“Engineering debt” is a phrase often tossed around in software projects. “Engineering tax,” by comparison, is a phrase I’ve seldom heard. I have no real ability to change the industry’s vernacular, but I believe the latter is far more accurate.
Let’s explore debt and taxes a bit. We’ll ignore software for now, and just talk about money, as the concepts are somewhat fungible.
Debt is more sophisticated than it appears. The basic idea is that we borrows money for a period of time, in exchange for interest coupons. There are many sophisticated manipulations of that basic premise, but we’ll ignore most of them. Why do we borrow money in exchange for interest? We believe we can repay the principal sum and interest at expiry of the instrument or our desired time frame beforehand. Even better is that we might be able to make money beyond the interest coupons and principal.
This brings us to the concept of leverage. If we play our cards correctly, we can borrow money to make more money. We can make more money in both absolute and relative terms, even once we factor in paying off the debt. There are potential downsides to this approach. We can borrow more money than we need. We still make money, but the interest we pay on the money we don’t use has no upside. Far worse is not being able to pay off the debt with the proceeds from using that debt. We either lose money (if we have some to spare), or we’re bankrupt.
Leverage increases our upside potential and decreases our downside risk. Debt is a means to achieve leverage. In fact, it is common to seek a high leverage ratio in order to amplify our upside potential.
Things get weird from there. If we can’t pay our debt, another option might be to borrow more money. Perhaps we can refinance or take advantage of favorable market conditions otherwise. Perhaps we can continue to hold and accumulate debt because we can continue to make higher returns. Many of the healthiest sovereigns, companies, and individuals are constant debtors in favorable conditions.
Taxes are different. Despite the complexities of tax law, taxes are far less sophisticated than debt. When we experience gains or income, we don’t get to keep a certain percentage of that. If we make money, we pay taxes.
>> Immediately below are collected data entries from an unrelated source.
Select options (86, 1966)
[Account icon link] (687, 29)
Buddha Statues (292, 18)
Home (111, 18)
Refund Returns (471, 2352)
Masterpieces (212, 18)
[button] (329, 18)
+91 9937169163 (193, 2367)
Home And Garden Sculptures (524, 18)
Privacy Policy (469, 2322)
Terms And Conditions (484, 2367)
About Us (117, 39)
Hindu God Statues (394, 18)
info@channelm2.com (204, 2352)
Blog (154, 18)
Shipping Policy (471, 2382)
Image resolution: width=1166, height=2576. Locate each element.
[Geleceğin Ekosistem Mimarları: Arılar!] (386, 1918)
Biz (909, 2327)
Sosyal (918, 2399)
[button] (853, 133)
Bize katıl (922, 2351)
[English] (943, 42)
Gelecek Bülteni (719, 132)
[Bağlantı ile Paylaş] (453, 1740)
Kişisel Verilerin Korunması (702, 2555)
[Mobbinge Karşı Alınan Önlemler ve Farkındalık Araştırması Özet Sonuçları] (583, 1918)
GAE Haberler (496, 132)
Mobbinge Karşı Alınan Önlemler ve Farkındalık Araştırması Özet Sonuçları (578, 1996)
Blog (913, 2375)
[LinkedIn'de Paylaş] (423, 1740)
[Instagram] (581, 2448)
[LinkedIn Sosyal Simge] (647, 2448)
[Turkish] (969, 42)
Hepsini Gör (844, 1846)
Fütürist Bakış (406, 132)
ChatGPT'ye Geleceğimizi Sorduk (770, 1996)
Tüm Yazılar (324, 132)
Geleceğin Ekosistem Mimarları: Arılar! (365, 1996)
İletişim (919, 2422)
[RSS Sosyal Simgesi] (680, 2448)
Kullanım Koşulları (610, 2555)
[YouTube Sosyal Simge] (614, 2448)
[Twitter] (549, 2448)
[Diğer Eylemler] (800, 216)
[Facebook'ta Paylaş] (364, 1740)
If we don’t pay taxes, we are penalized and have to pay even more taxes. If we cannot pay our taxes, we can also go bust.
How do these concepts connect? Gains from leverage are taxed. Losses from leverage may provide a tax credit. Paying interest coupons, for that matter, may provide a tax credit. Leverage is optional. Taxes are mandatory.
Meanwhile, Back in Software
A big difference between debt and taxes is intent. We intend to use leverage to achieve great things. We have to pay taxes on what we achieve, whether great or not.
We often undertake large projects or commit numerous incremental changes over time. When we do this, we do not often begin these efforts with the intention of returning to pay our debts after a set amount of time or effort. We are not borrowing something in order to return it, with interest, and still turn a profit. We seldom are able to achieve far greater things via leverage by paying their price at a future date. Engineering debt is not something that often occurs in the wild.
Unlike debt, engineering taxes accumulate as we build and change things. They are not optional. If we don’t pay them, the taxes accumulate and the problems compound. There are no terms to negotiate. There are not sophisticated means to obviate taxes. In the perfect world, about all we can do to avoid them is dispose of code and systems. In reality, this is likely to impose its own tax or to be unpalatable. This goes back to the concept of making money and the more traditional definitions.
This is a semantic debate, but we need to stop incorrect use of debt in an engineering context. Instead, we need to acknowledge that in our work, we accumulate non-discretionary taxes that always come due.